TASK ITEM: All lines holding the word "resolution" should be located in the records and copied.

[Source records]
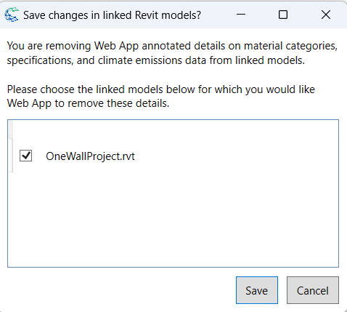Close the dialog using the X icon
Viewport: 347px width, 312px height.
tap(326, 15)
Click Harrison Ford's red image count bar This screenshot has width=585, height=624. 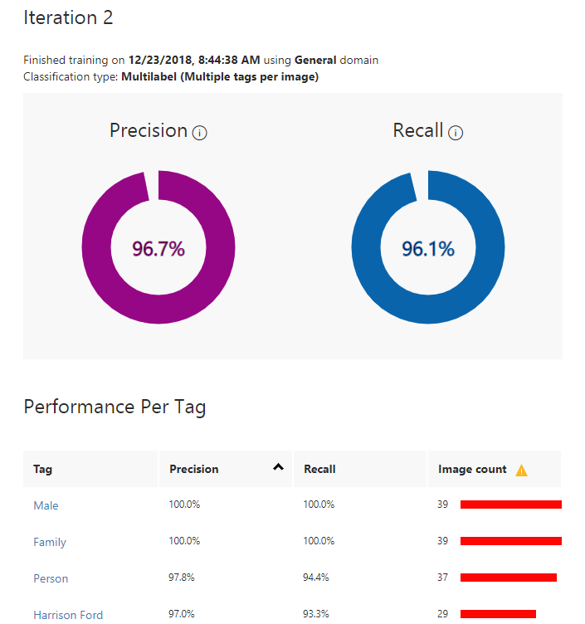(x=498, y=614)
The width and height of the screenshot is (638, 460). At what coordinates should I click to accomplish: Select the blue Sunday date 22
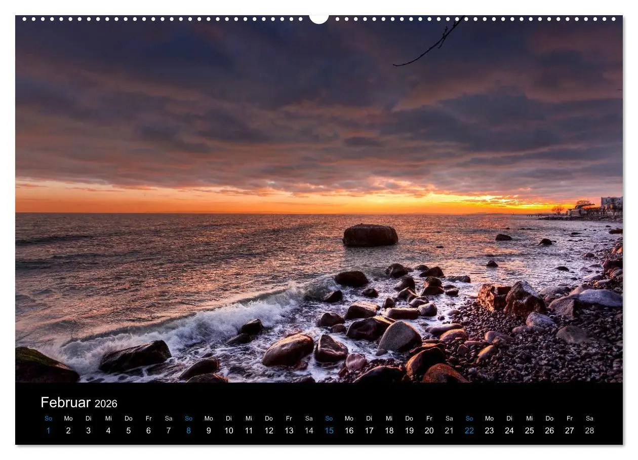pos(469,431)
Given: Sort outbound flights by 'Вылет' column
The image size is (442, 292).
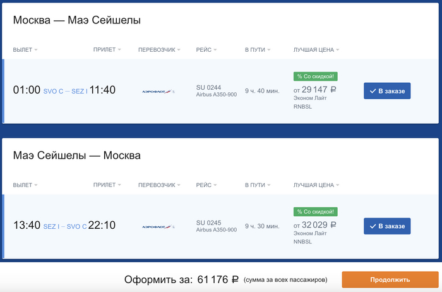Looking at the screenshot, I should pyautogui.click(x=25, y=50).
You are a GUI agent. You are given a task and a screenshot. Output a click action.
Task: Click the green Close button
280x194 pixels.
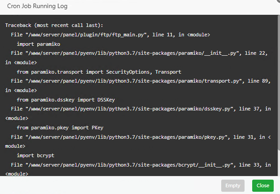pos(263,185)
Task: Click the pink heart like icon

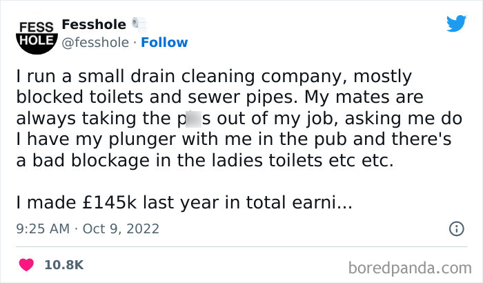Action: point(26,265)
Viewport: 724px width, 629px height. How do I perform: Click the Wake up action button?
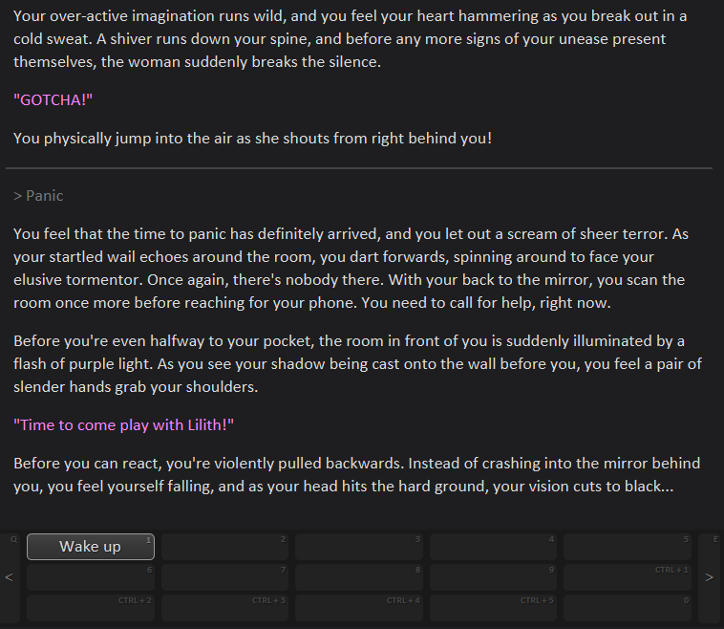[x=91, y=547]
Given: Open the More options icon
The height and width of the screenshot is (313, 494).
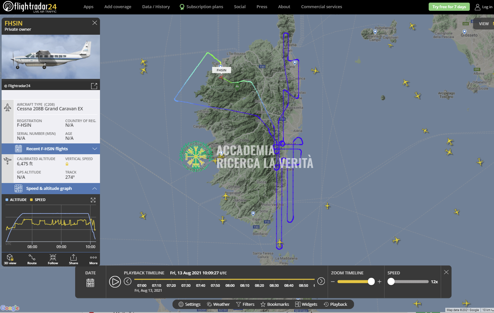Looking at the screenshot, I should click(93, 259).
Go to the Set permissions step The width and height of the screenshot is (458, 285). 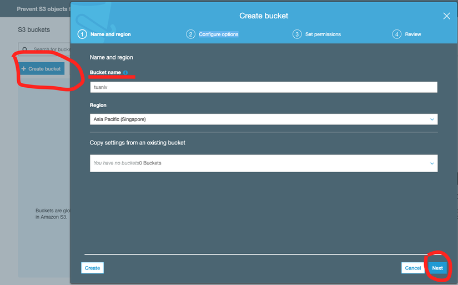(323, 34)
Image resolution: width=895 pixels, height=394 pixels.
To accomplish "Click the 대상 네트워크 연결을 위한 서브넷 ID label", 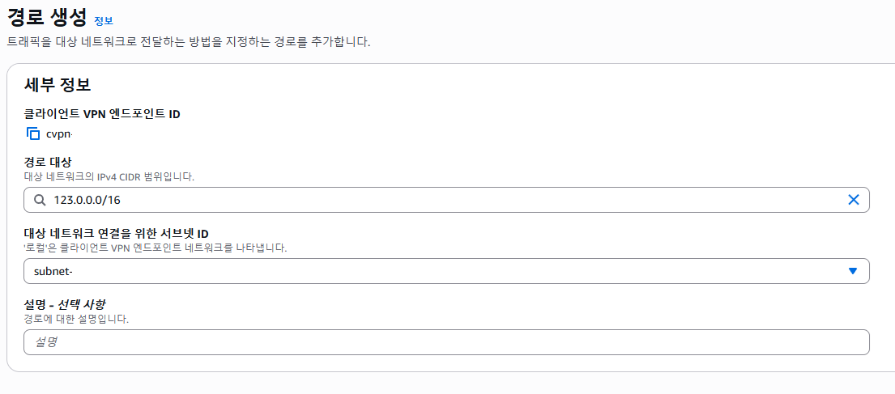I will tap(117, 234).
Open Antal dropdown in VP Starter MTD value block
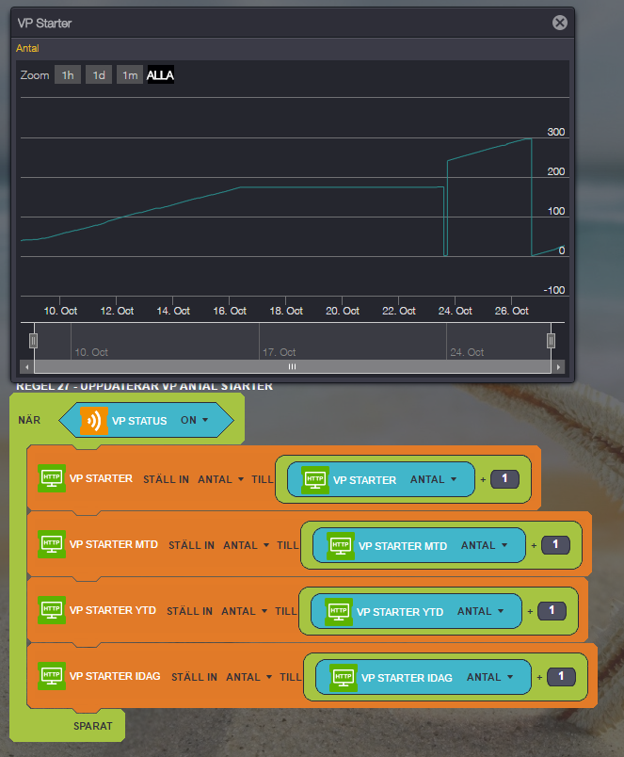624x757 pixels. [484, 545]
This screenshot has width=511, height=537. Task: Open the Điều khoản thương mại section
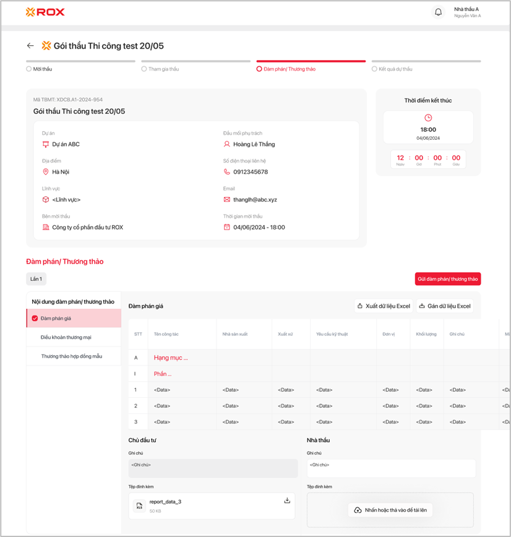[66, 337]
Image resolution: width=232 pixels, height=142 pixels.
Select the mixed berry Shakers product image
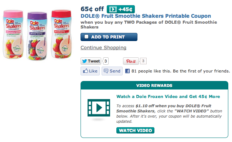(37, 36)
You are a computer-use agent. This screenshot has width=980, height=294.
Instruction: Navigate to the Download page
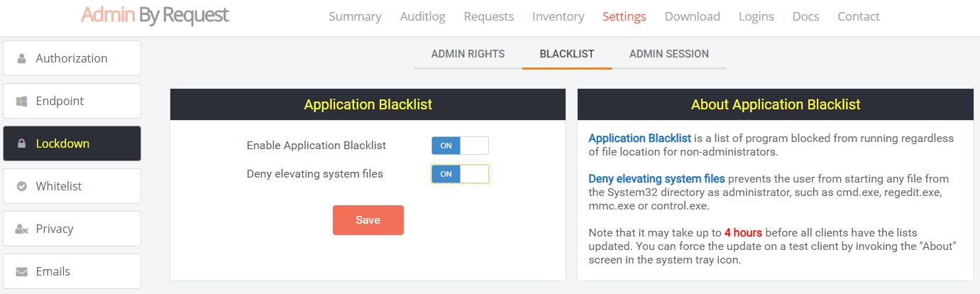pos(692,16)
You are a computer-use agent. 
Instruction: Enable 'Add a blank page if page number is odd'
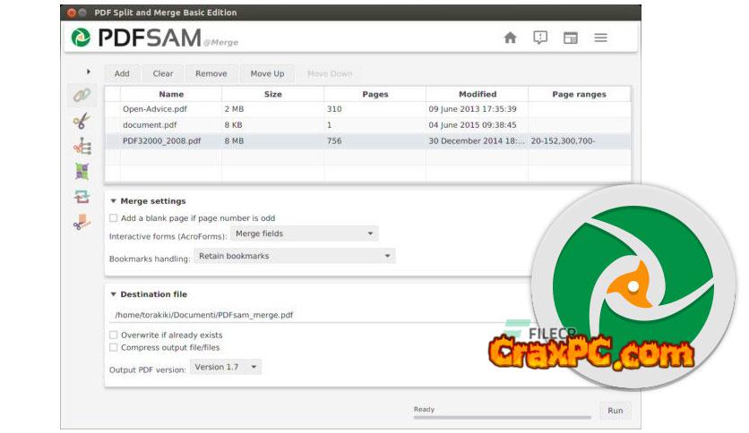click(x=114, y=218)
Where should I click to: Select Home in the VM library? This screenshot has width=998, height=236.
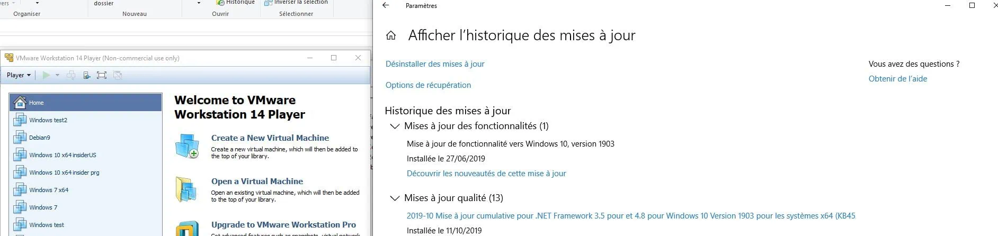(36, 103)
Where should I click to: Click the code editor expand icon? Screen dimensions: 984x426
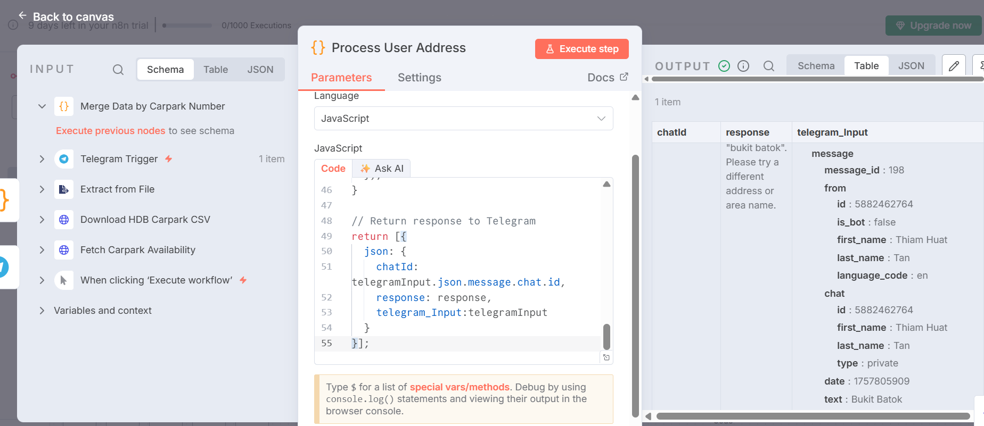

SOLUTION TO THIS EXERCISE:
Image resolution: width=895 pixels, height=394 pixels.
Image resolution: width=232 pixels, height=142 pixels.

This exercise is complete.